• **To be done**:
Update the lines from the one holding "Expand the list" through the one holding "click(x=35, y=51)", inclusive, so that "dropdown arrow" becomes "drop-down arrow" and nothing else changes.
--- Begin Items ---
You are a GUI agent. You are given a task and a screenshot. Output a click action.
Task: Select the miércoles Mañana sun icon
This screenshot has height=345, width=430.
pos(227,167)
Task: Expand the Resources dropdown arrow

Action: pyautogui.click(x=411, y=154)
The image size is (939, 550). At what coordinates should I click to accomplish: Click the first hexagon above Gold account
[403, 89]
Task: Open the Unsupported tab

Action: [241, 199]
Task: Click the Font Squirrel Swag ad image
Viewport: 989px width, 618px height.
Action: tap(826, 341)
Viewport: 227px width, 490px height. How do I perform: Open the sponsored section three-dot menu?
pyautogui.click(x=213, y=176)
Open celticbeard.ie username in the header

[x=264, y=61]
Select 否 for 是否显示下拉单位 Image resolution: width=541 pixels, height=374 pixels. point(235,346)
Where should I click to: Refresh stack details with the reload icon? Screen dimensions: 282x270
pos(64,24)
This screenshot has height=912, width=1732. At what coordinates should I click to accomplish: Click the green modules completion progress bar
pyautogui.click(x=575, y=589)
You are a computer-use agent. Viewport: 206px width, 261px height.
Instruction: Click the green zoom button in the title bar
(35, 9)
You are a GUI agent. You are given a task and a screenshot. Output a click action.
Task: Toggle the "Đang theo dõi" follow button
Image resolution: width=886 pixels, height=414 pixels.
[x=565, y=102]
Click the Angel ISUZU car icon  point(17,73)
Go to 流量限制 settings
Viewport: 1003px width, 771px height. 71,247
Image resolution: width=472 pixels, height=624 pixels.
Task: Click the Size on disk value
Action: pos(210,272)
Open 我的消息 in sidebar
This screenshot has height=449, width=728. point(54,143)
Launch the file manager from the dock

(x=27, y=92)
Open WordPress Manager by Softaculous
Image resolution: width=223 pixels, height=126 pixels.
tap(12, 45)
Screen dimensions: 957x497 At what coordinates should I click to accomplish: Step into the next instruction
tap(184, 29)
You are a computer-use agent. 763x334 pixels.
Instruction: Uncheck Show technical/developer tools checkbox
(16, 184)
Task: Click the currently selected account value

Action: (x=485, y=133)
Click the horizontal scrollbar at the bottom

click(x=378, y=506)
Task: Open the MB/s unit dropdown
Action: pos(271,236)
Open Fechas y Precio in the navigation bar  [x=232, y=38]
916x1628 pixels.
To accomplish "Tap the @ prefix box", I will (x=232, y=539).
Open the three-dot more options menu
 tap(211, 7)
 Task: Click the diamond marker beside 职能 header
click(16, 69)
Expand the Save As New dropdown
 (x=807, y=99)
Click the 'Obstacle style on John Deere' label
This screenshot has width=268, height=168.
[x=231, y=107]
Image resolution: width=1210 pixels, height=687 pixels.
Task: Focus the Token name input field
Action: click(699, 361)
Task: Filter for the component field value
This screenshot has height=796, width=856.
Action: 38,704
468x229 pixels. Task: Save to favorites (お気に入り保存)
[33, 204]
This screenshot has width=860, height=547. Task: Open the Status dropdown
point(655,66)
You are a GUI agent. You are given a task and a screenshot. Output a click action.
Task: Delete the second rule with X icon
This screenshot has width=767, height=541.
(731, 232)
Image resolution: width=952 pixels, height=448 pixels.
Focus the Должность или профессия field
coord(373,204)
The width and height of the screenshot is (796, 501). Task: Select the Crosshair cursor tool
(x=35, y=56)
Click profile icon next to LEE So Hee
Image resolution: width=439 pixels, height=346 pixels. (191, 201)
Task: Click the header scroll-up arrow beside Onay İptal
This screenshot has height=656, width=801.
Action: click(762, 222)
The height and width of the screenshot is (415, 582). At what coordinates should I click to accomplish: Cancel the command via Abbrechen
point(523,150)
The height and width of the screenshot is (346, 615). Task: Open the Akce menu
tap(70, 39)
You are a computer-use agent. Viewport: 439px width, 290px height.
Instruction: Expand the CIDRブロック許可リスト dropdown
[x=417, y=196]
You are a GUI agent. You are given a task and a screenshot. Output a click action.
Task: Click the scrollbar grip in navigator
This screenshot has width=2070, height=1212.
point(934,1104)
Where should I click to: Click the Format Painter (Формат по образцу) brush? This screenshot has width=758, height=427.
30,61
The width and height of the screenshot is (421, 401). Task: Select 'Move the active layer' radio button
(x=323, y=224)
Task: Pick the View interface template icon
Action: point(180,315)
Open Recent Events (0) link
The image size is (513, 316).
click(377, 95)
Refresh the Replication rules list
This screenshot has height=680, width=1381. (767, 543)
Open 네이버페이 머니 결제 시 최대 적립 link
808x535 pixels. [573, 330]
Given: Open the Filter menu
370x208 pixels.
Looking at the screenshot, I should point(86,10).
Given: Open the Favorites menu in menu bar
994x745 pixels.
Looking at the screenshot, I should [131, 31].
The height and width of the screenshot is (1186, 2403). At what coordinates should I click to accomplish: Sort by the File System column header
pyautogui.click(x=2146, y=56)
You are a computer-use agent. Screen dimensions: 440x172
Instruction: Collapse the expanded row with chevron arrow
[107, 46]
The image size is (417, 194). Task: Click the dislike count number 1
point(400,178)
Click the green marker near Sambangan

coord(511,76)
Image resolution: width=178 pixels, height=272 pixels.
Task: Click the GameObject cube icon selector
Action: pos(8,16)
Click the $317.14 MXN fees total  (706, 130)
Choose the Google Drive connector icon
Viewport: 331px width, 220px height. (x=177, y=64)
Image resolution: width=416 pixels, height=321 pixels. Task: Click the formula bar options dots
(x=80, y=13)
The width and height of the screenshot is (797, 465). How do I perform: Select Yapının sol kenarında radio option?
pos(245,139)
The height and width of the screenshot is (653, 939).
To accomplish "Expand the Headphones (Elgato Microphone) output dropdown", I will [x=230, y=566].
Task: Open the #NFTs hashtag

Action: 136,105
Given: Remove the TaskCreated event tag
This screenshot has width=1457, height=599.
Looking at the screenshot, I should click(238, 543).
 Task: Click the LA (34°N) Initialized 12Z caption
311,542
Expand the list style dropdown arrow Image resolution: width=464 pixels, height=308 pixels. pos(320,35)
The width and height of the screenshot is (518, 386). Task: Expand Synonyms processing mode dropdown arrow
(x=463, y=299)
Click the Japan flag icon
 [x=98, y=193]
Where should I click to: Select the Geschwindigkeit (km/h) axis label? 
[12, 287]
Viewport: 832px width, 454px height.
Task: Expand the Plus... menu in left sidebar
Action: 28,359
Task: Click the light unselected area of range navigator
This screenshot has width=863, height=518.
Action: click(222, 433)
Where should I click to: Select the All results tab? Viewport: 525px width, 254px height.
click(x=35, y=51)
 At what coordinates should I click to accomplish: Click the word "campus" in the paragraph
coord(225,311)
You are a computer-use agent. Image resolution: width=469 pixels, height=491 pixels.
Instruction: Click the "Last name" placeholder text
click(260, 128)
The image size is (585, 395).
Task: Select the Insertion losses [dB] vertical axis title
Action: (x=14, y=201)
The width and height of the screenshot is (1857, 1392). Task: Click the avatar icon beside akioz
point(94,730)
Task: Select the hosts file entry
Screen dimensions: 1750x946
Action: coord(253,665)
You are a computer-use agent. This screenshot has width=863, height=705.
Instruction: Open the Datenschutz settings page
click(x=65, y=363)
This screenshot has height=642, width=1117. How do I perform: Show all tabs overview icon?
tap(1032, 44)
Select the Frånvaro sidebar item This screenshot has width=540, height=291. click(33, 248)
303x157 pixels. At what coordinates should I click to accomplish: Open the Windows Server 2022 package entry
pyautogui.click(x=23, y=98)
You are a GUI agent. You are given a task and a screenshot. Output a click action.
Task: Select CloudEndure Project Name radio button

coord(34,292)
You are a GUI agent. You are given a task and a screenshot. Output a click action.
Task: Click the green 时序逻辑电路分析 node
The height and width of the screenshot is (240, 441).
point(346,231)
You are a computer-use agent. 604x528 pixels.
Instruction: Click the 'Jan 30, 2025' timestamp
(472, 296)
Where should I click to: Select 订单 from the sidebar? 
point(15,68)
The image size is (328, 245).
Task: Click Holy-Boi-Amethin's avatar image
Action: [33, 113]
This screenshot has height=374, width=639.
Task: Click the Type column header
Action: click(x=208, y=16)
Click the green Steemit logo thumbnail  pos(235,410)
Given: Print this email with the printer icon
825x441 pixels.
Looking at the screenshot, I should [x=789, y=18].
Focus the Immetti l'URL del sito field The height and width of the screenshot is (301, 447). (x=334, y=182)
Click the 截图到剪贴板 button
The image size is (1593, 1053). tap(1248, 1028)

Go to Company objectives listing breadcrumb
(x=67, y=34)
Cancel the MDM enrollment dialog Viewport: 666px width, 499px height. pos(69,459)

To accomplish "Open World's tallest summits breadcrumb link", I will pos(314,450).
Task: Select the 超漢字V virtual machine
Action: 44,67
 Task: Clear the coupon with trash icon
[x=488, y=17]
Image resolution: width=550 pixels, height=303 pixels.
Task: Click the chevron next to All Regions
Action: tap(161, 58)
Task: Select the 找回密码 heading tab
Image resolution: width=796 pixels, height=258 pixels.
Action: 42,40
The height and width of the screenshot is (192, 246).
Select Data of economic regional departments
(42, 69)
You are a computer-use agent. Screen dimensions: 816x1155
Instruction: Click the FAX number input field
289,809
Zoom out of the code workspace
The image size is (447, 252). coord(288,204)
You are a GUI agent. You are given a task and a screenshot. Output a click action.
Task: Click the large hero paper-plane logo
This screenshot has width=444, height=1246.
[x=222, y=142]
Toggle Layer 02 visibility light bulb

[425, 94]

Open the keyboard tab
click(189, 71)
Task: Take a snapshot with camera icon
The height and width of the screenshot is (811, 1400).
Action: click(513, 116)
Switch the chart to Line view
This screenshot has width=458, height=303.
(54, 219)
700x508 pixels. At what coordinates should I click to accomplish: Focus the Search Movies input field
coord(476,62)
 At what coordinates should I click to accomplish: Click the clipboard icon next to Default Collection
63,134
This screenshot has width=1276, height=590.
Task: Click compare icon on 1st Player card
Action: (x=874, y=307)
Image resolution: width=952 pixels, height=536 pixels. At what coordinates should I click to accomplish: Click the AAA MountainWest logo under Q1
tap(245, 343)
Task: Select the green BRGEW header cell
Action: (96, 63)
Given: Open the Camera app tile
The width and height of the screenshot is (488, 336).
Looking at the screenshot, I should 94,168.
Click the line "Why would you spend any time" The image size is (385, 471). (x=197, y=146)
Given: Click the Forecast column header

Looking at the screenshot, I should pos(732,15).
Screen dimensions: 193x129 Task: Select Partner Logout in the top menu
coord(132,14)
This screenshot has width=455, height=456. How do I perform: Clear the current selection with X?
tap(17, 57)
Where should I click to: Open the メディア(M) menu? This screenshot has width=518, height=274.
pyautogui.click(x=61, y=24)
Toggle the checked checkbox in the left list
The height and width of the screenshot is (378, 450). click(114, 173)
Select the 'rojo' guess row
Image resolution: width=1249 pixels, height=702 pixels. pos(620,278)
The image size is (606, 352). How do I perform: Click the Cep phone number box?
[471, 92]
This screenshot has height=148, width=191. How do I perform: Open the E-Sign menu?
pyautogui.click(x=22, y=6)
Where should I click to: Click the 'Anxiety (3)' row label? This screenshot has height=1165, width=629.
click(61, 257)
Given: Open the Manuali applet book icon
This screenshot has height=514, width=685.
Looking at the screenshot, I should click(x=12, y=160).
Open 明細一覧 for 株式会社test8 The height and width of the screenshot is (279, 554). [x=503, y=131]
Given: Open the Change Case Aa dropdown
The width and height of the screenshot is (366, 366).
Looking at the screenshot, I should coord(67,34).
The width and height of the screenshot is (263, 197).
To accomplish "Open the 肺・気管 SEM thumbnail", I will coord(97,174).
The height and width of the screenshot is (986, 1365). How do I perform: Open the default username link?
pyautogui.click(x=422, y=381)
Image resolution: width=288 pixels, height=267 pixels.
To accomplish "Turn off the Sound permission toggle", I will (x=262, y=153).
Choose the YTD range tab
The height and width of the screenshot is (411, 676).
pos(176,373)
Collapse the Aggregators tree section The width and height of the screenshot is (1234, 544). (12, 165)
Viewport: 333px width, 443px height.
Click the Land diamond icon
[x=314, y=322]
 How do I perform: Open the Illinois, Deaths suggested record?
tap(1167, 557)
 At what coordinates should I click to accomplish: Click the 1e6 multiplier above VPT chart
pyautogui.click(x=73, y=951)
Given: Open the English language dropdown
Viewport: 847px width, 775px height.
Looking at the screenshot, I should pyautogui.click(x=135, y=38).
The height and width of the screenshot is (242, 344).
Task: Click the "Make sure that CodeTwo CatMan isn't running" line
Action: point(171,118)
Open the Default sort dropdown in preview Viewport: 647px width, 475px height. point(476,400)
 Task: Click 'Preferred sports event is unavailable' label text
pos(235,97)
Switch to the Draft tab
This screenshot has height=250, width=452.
--- End Items ---
• **Written solution**:
Expand the list style drop-down arrow Image resolution: width=464 pixels, height=308 pixels. pos(320,35)
The width and height of the screenshot is (518, 386). Task: Expand Synonyms processing mode drop-down arrow
(x=463, y=299)
Click the Japan flag icon
 [x=98, y=193]
Where should I click to: Select the Geschwindigkeit (km/h) axis label? 
[12, 287]
Viewport: 832px width, 454px height.
Task: Expand the Plus... menu in left sidebar
Action: 28,359
Task: Click the light unselected area of range navigator
This screenshot has width=863, height=518.
Action: click(222, 433)
Where should I click to: Select the All results tab? Viewport: 525px width, 254px height.
click(x=35, y=51)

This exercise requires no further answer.